BACKGROUND: Polyamines serve as substitutes for transglutaminase-catalyzed protein cross-linking and are essential to the healing of gastric mucosal lesions. This study determines whether transglutaminase and protein cross-linking have a role in the healing of hypertonic NaCl-induced gastric lesions.
METHODS: Rats were fasted 22 hours before given 1 mL 3.4 Mol/L NaCl intragastrically. Gastric mucosa was examined histologically and grossly, and transglutaminase activity was measured as the Ca(2+)-dependent covalent incorporation of [3H]putrescine into acid-precipitable protein.

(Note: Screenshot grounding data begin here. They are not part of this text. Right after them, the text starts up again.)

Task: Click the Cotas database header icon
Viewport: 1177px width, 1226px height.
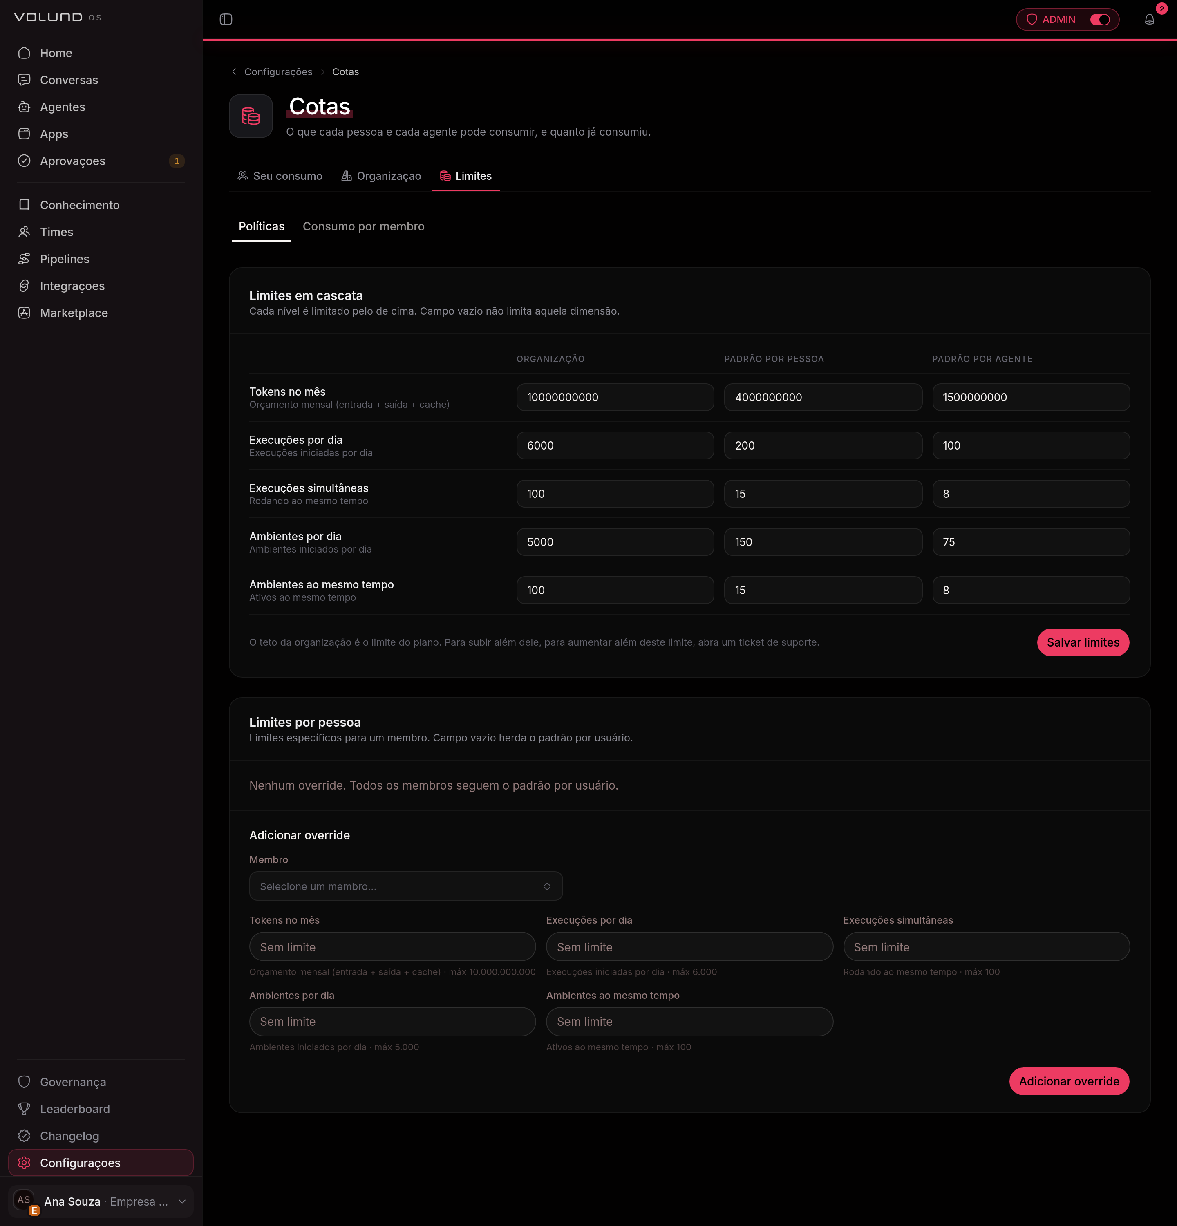Action: 251,116
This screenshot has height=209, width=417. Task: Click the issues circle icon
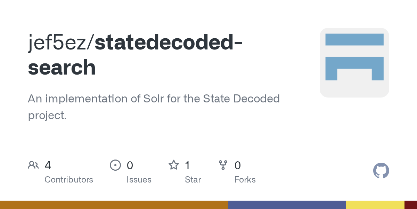click(x=115, y=165)
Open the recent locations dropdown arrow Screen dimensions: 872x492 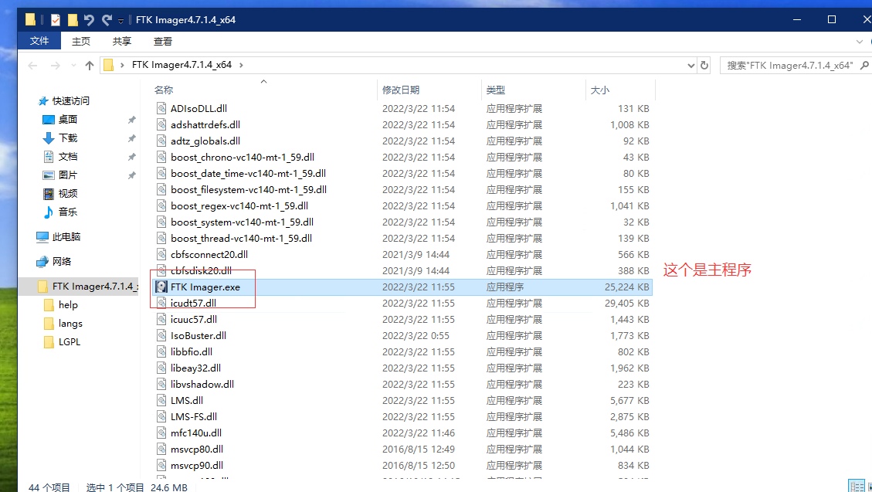click(74, 66)
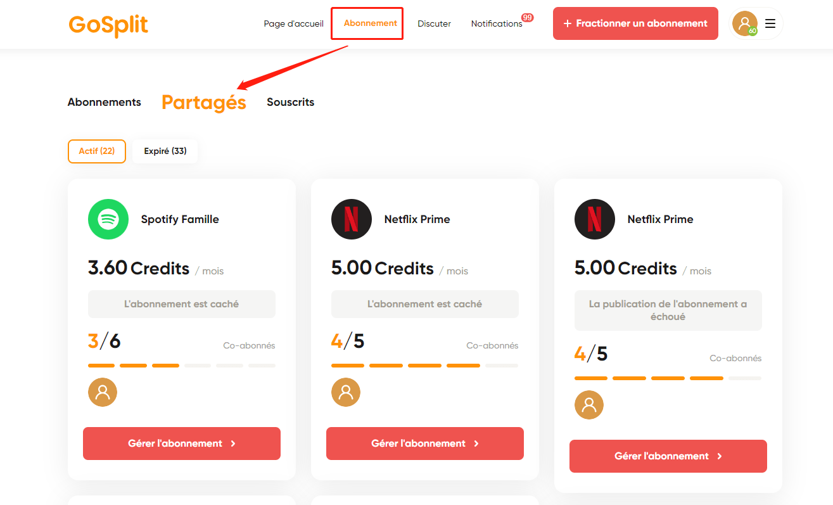Go to Page d'accueil
This screenshot has height=505, width=833.
point(294,23)
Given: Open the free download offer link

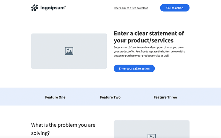Looking at the screenshot, I should (x=131, y=8).
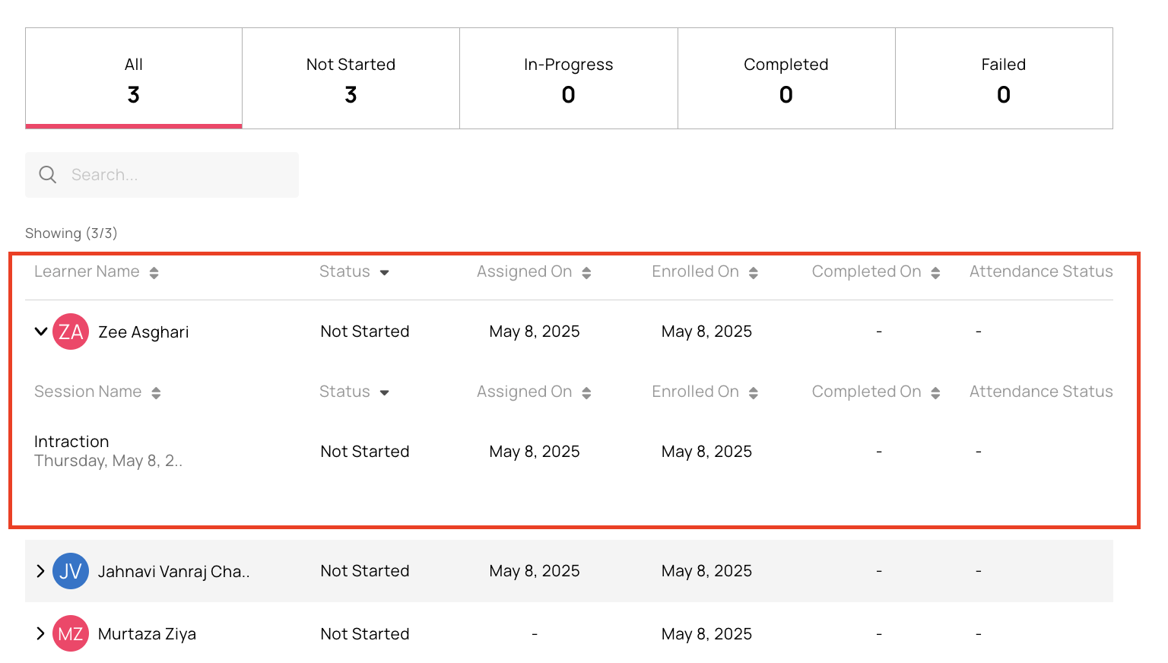Click Jahnavi Vanraj's JV avatar

71,571
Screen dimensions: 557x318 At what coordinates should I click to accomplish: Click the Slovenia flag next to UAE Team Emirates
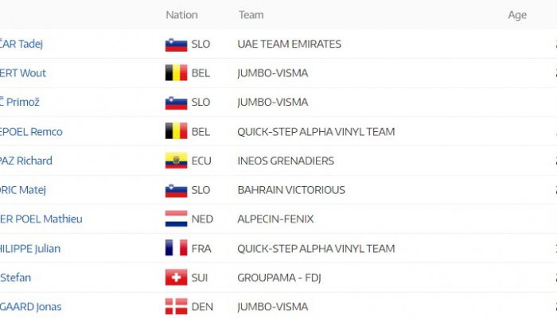coord(176,45)
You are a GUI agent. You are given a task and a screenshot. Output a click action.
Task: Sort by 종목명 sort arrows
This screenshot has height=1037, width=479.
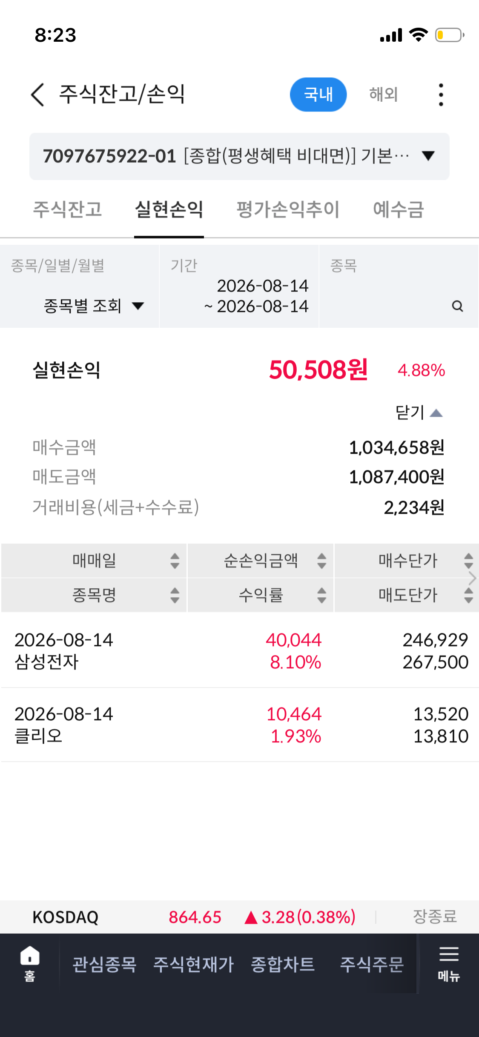tap(175, 595)
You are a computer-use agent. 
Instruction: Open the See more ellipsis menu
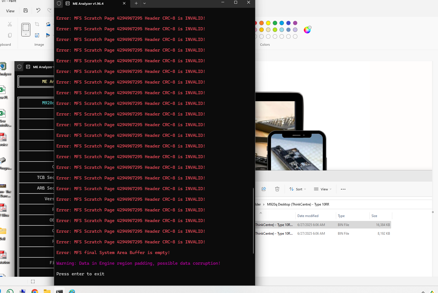click(343, 189)
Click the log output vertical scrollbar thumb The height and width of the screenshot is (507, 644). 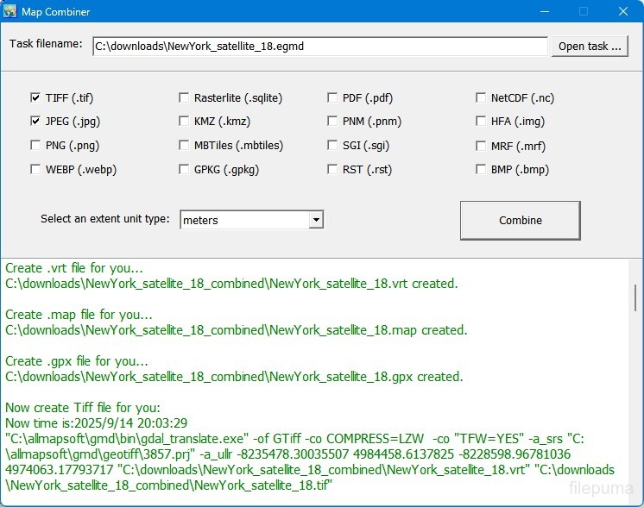point(636,297)
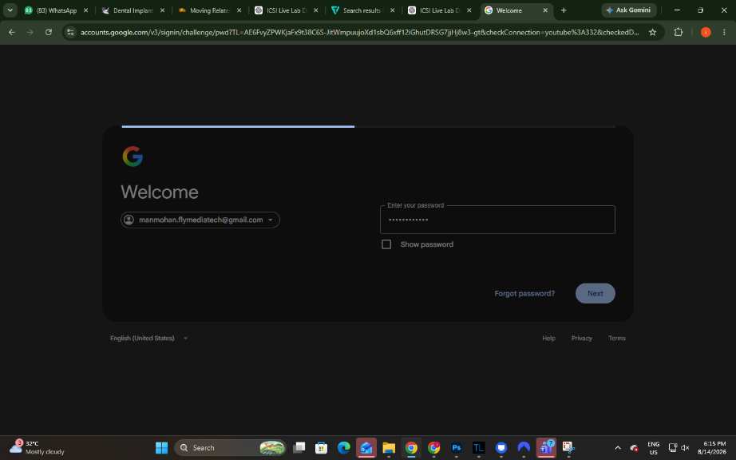Screen dimensions: 736x460
Task: Expand the manmohan.flymediatech account switcher
Action: tap(200, 220)
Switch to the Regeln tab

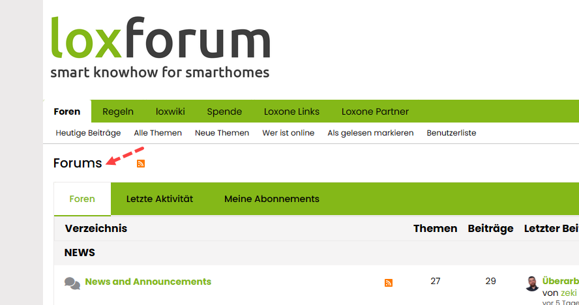118,111
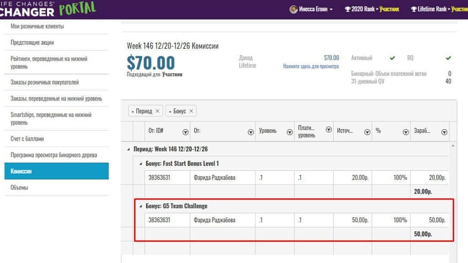
Task: Open filter for От: name column
Action: (x=251, y=132)
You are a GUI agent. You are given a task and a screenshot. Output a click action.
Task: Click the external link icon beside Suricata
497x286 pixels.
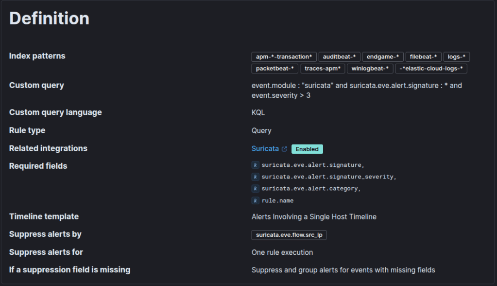pos(284,149)
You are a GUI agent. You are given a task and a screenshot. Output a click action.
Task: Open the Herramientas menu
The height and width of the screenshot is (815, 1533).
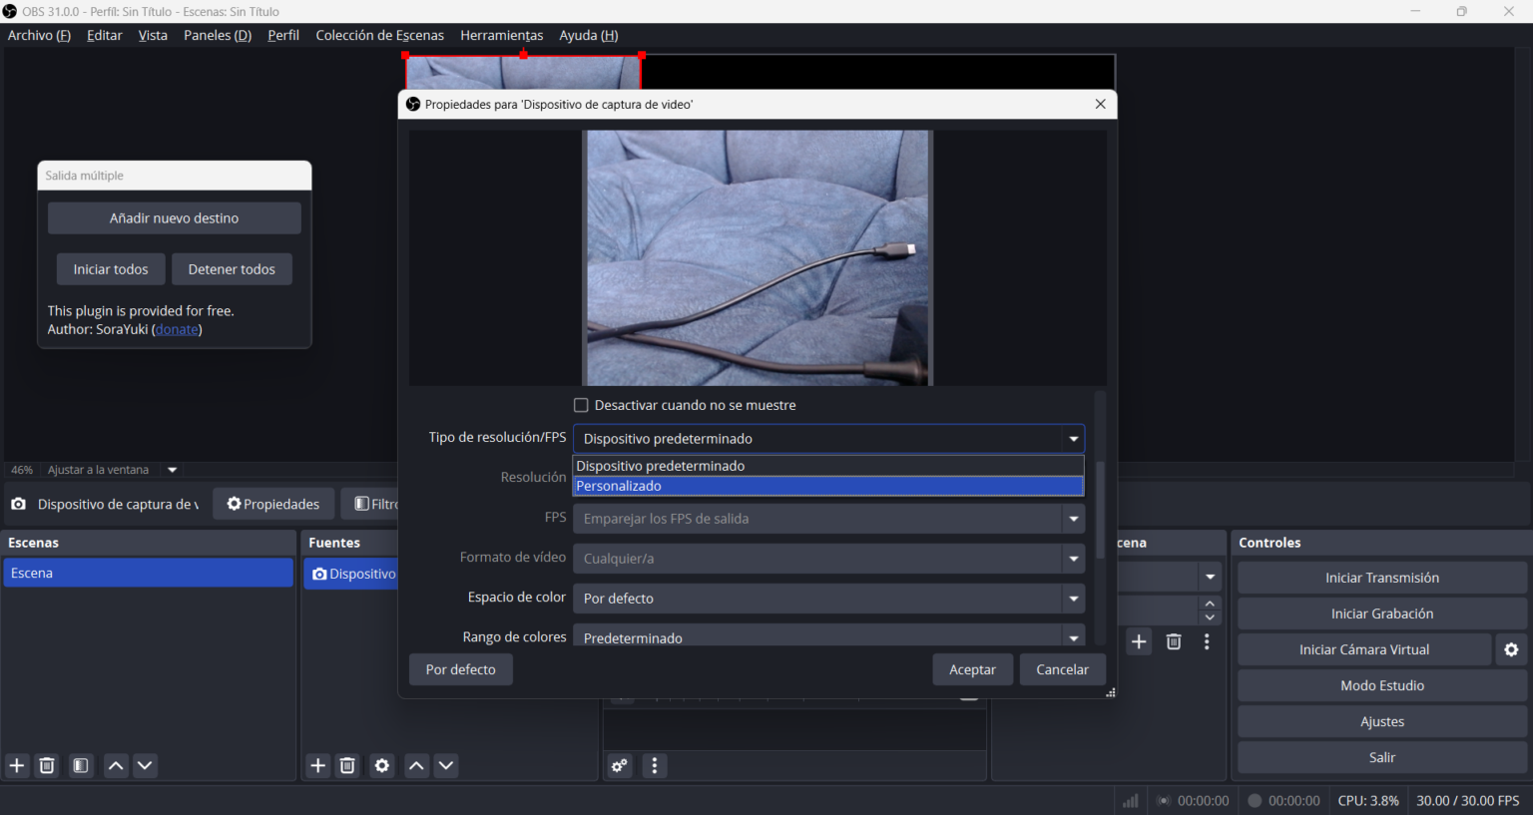(x=501, y=35)
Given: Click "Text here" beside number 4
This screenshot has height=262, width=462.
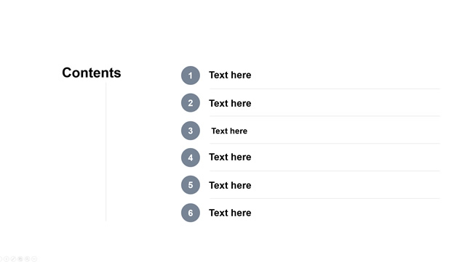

RESULTS: Transglutaminase activity increased significantly from 2 to 8 hours, peaking between 4 and 6 hours after NaCl administration. Lesions were significantly produced after 2 hours, and damage paralleled transglutaminase activity. Dansylcadaverine (200 mg/kg orally), a specific inhibitor of protein cross-linking, prevented the increases in transglutaminase activity and significantly delayed healing but had no effect on lesion formation.
CONCLUSIONS: These results indicate that (1) hypertonic NaCl-induced gastric mucosal damage is associated with a significant increase in transglutaminase activity and (2) increased transglutaminase activity is involved in the mechanism of normal mucosal healing.